**Stored entries**
++++++++
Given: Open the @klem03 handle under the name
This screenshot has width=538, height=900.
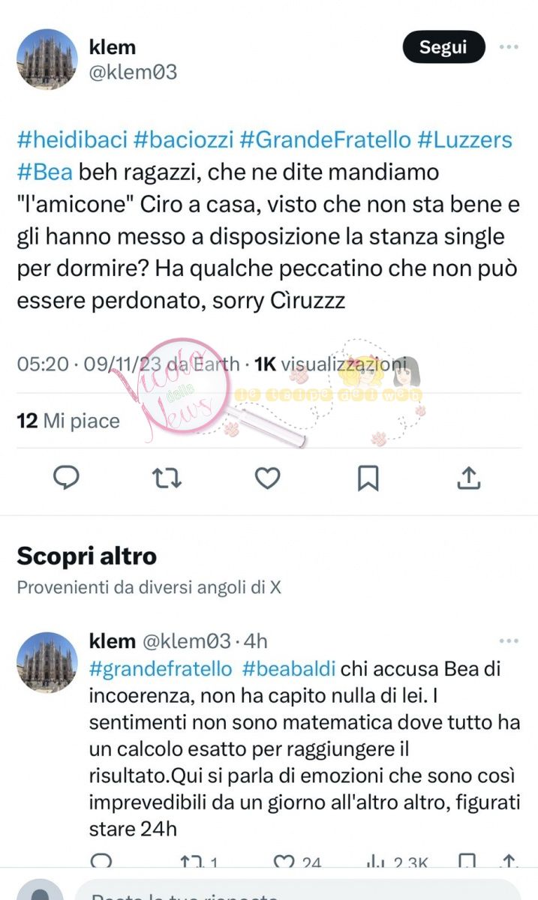Looking at the screenshot, I should [x=133, y=72].
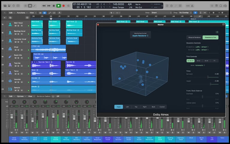Click the Room Mic track microphone icon
The height and width of the screenshot is (144, 230).
pyautogui.click(x=10, y=56)
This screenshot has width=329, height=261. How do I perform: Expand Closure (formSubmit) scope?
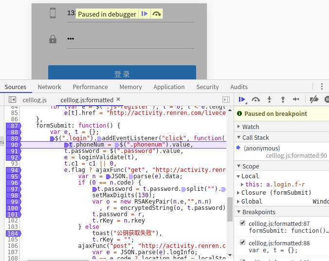[238, 193]
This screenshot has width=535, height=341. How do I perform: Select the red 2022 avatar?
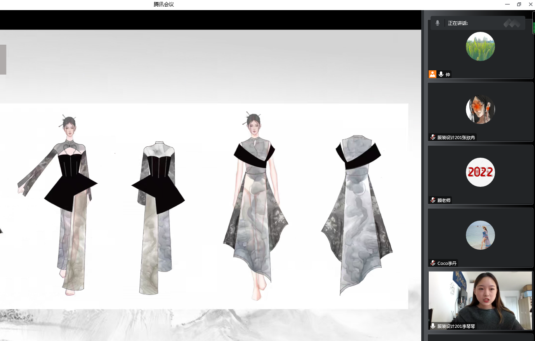point(480,172)

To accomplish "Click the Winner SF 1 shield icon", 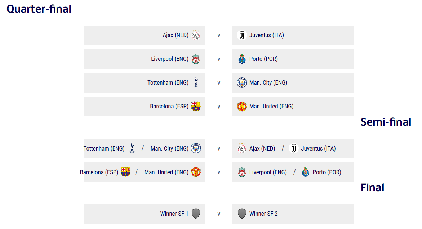I will [196, 214].
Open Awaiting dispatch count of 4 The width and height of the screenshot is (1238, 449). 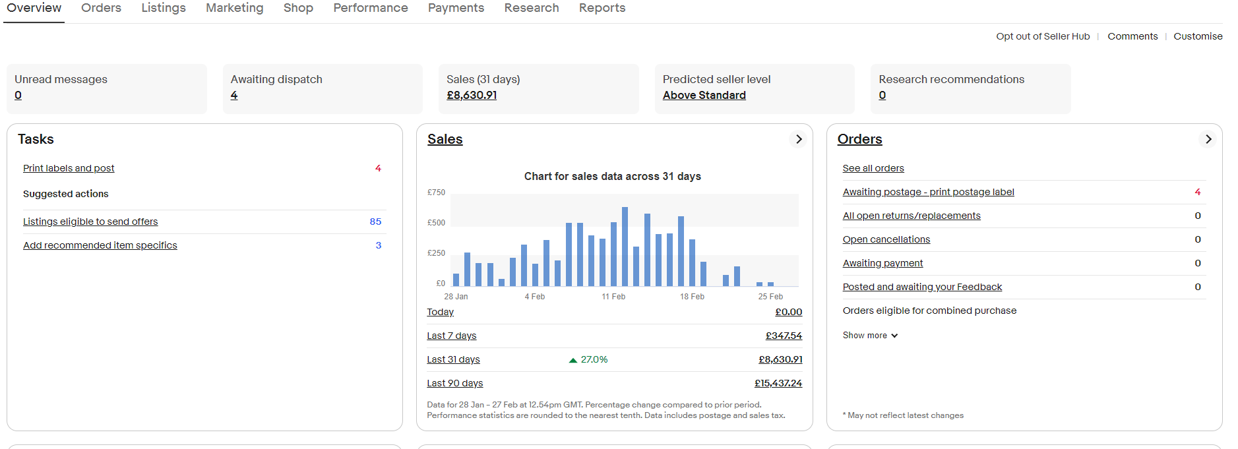click(x=234, y=95)
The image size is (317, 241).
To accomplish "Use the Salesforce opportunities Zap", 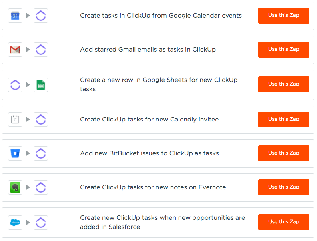I will click(283, 222).
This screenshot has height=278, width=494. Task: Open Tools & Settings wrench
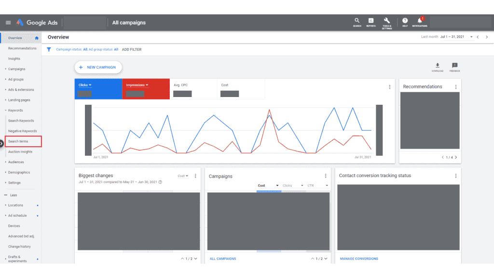387,23
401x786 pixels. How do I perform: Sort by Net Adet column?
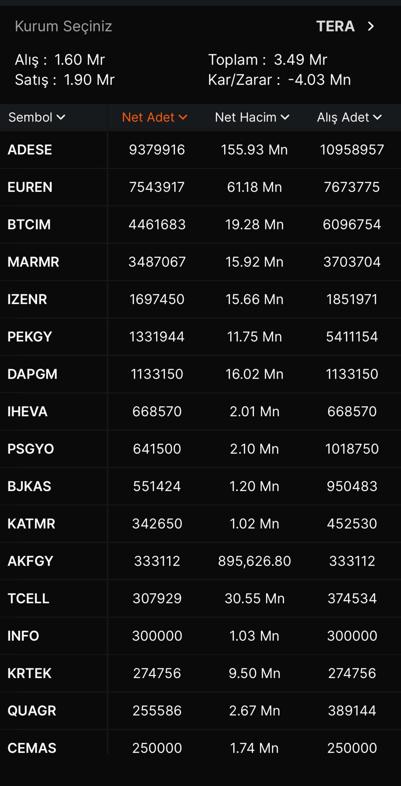pos(154,117)
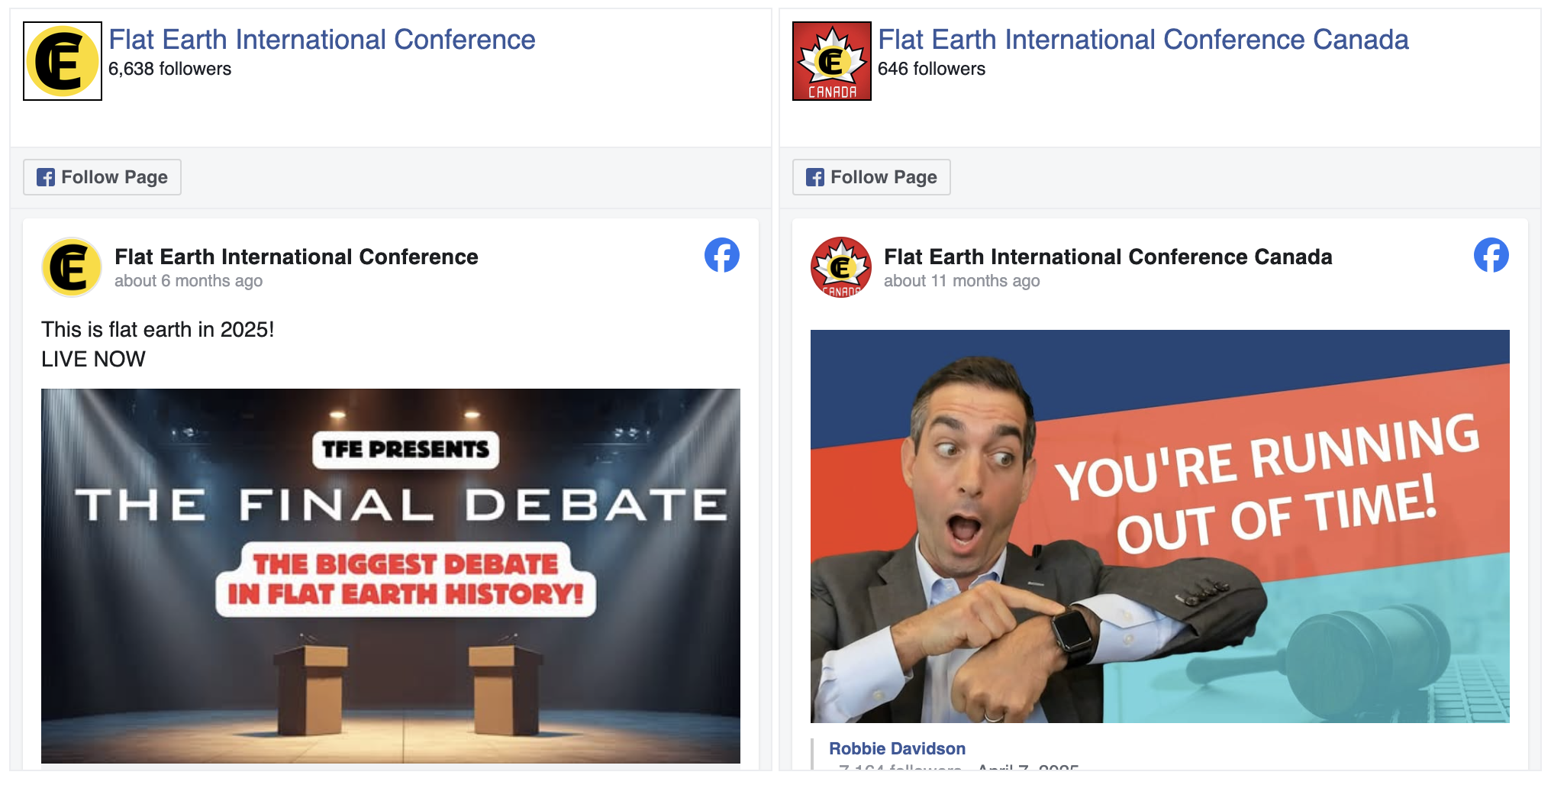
++++++++
**Description of the task**
Extract, character for character, every line from the one that holds "401x786 pixels. How" through the end of the entries above. Include both boundary lines and no pictures.

**Exercise output**
401x786 pixels. How do I perform: Sort by Net Adet column?
pos(154,117)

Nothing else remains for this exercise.